Saved entries
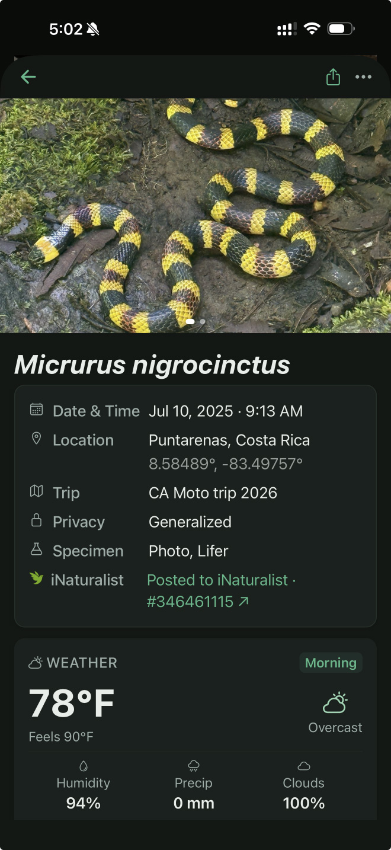This screenshot has width=391, height=850.
Task: Tap the Specimen flask icon
Action: (x=36, y=549)
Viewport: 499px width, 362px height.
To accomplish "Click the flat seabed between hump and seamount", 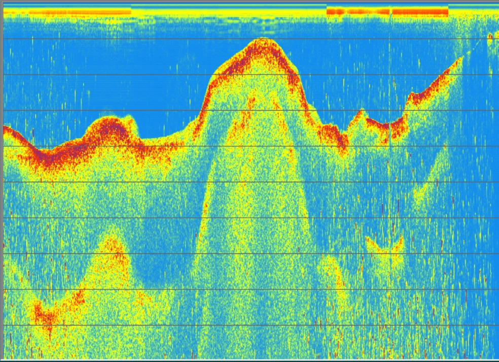I will 162,142.
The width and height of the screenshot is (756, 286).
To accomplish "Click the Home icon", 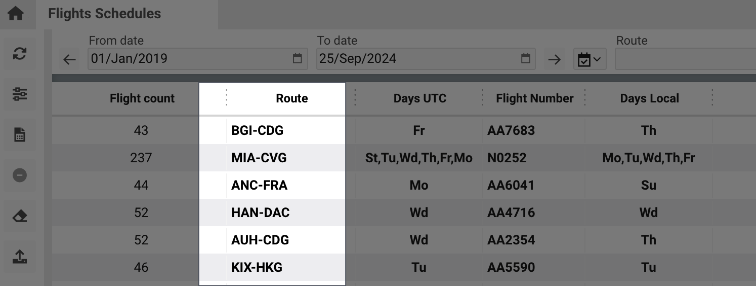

### WORK REQUEST
The range to transcribe runs from the line holding "The width and" through the final line of the data above; copy it exactly and exclude the pictures.

### ANSWER FOR THE TASK
The width and height of the screenshot is (756, 286).
To accomplish "Click the Home icon", 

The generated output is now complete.